Alternatives Considered
1. Hardcode detection logic inside the scanner
Detection logic could be implemented directly in the scanner pipeline.
However, this approach would tightly couple scanning orchestration with security rules, making the system harder to extend and maintain.
2. Implement rules as external plugins
A plugin-based rule system could provide more extensibility.
However, plugin systems introduce additional complexity that is unnecessary for the v0.1 MVP.
A simple internal rule registry is sufficient for the first version.
Risks and Trade-offs
Rule complexity growth
Over time, rules may become more complex and require more sophisticated analysis techniques.
A modular rule interface helps mitigate this risk.
Performance considerations
Running many rules across large repositories could impact scan performance.
This can be optimized in future versions with filtering, caching, or parallel execution.
False positives
Some rule heuristics may produce false positives, especially in early versions.

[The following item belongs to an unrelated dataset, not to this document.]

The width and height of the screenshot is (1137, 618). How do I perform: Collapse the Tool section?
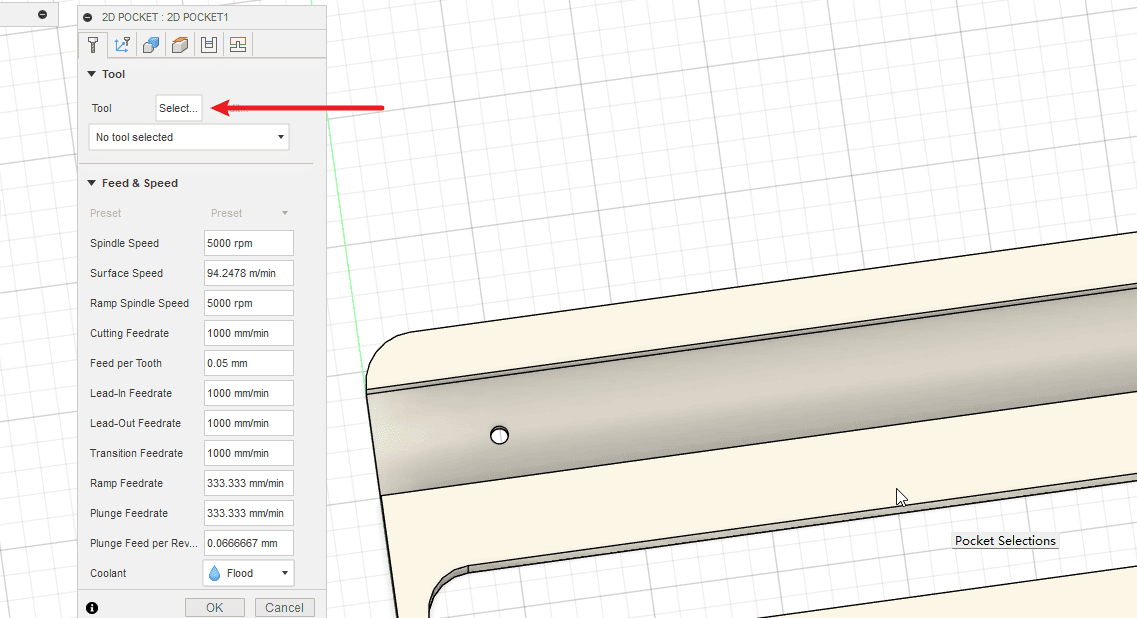pos(92,74)
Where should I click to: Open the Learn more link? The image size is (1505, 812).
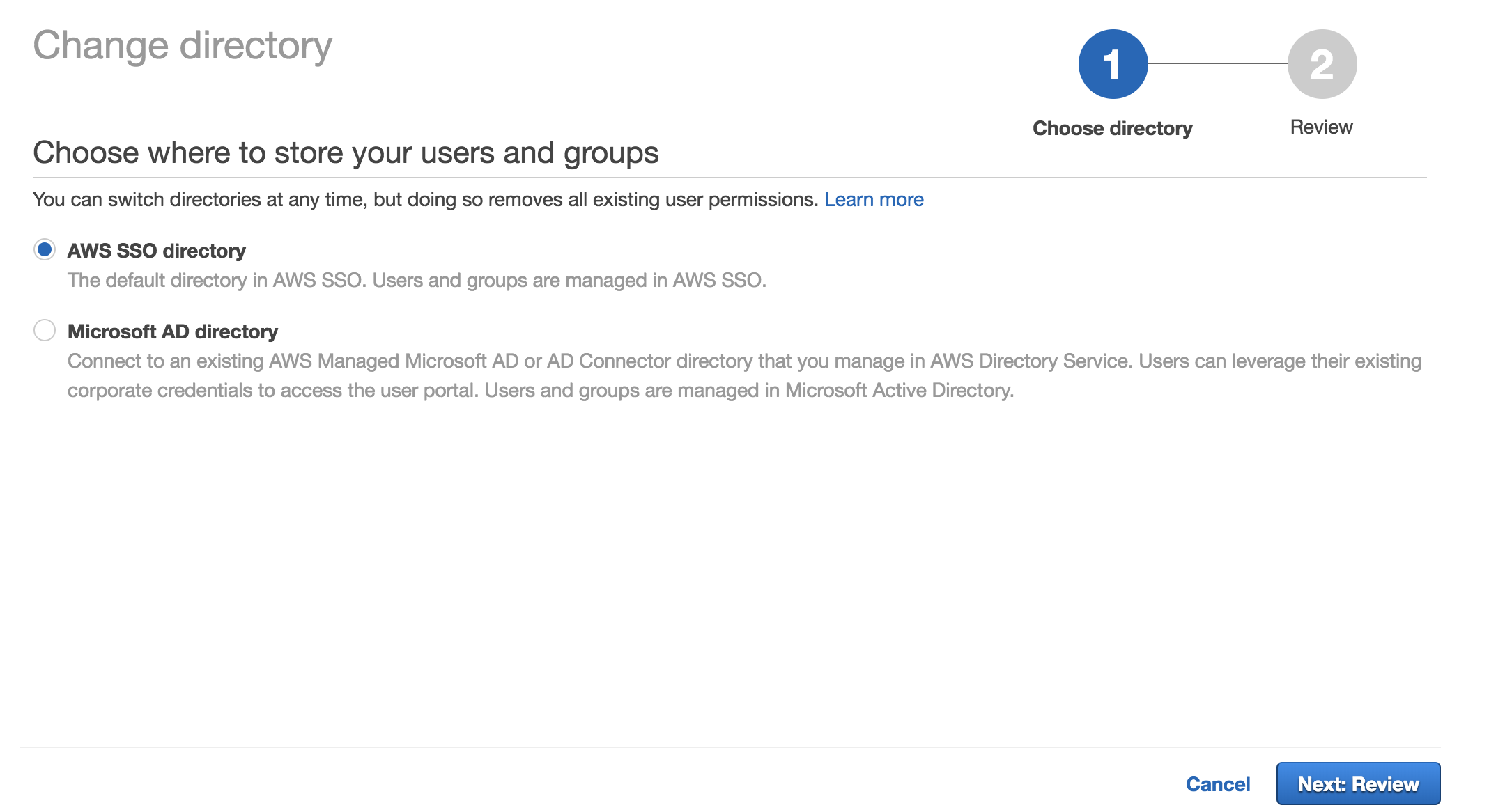pyautogui.click(x=874, y=200)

This can be improved through rule refinement and community feedback.
Open Questions
- Should rules run against all artifacts or only specific artifact types?
- Should rules support configuration options in future versions?
- Should the rule engine support parallel execution in later versions?
- Should rule metadata include mapping to OpenPAKT taxonomy identifiers?
Examples
Example scan invocation:
detektor scan ./repo
Expected behavior:
- Artifacts are loaded from the repository.
- The rule engine executes detection rules.
- Rules produce findings when potential security issues are detected.
- Findings are passed to the report generation component.
Next Steps
If this proposal is accepted:
- Define a rule interface for detection rules.
- Implement a rule registry within the rule engine.
- Implement the rule execution pipeline.
- Create initial rule placeholders for v0.1.
- Integrate rule engine execution into the scan pipeline.